SMSF practitioners and their clients have been cautioned on some of the ongoing mistakes that continue to be made with documentation and some of the newer traps that have cropped up with the changes to superannuation.
Speaking to SMSF Adviser, SuperConcepts executive manager of SMSF technical and private wealth Graeme Colley said there continues to be a number of administration problems that catch out SMSF trustees.
One of these is property being settled in the wrong name which will often attract the attention of auditors, said Mr Colley.
“Limited recourse borrowing arrangements can sometimes be settled the name of the superannuation fund, rather than the underlying holding trust,” said Mr Colley.
Binding death benefit nominations are another key problem area, he warned.
“Binding death benefit nominations may not have been correctly executed because the witnesses will be parties to the binding death benefit nominations itself, sometimes it won't be dated, other times, a bit like the Narumon case, parties that were not a dependant were mentioned as recipient of that binding death nomination,” Mr Colley explained.
“We've spoken to our clients to try and get them to understand that if they get it wrong, then the money may go to someone else rather than who they think it will go to if they happen to die.”
SMSF professionals with high-net-wealth clients also need to be sure that the client has considered both the accumulation and pension components of their SMSF in their estate planning.
“They've got a pension in the fund but they've now also got an accumulation account which some of them may not have had for up to 10 years when the 2007 changes came in,” said Mr Colley.

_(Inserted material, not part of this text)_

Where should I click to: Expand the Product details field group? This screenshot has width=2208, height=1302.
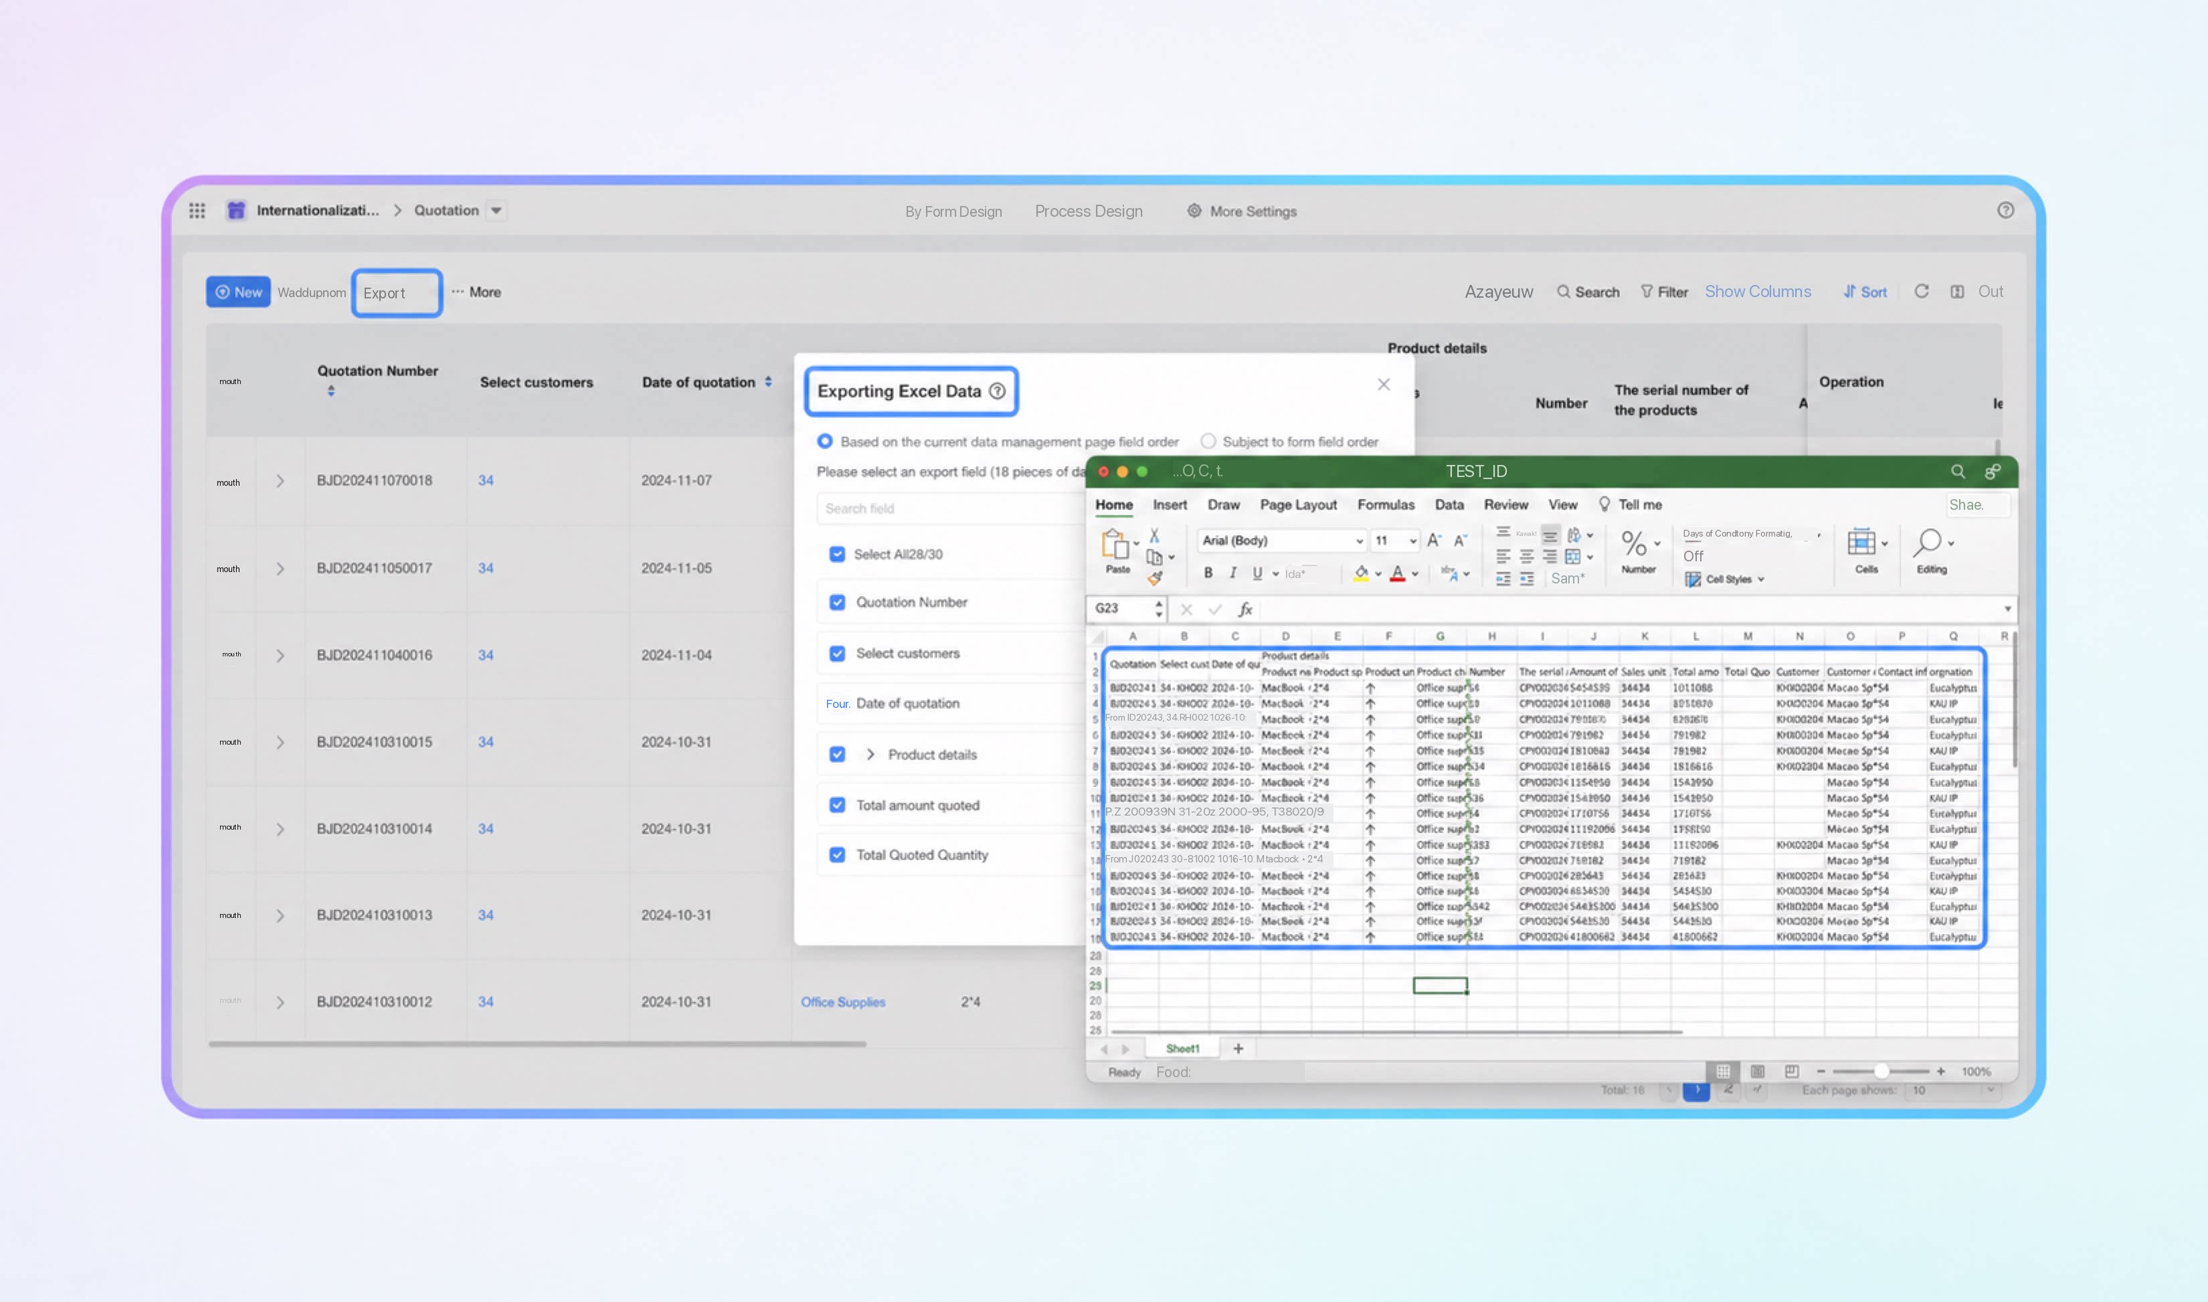tap(869, 755)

“So, they may have covered the allocation of the pension, the death benefit pension, but they may not have covered the amount that's now being transferred over to accumulation phase.”
Advisers should encourage clients to review their binding death benefit nominations, he said, to make sure the member’s total benefit is covered not just the amount that's in pension phase.
There can also be issues with powers of attorney, he said, as clients believe that because they’ve got an enduring power of attorney, that it allows them to be trustee or the fund.
“Sometimes paperwork needs to be done, merely because they're an enduring power of attorney doesn't mean that they'll be a trustee of the fund. Other members or other trustees may need to appoint a new trustee so the trust deed itself is important in terms of working out how that person holding an enduring power of attorney will be appointed as trustee or director of the trustee company,” he said.
“From an administration point of view, you will need to notify ASIC if it’s a company and also the ATO about the change of trustee or director of the trustee company.”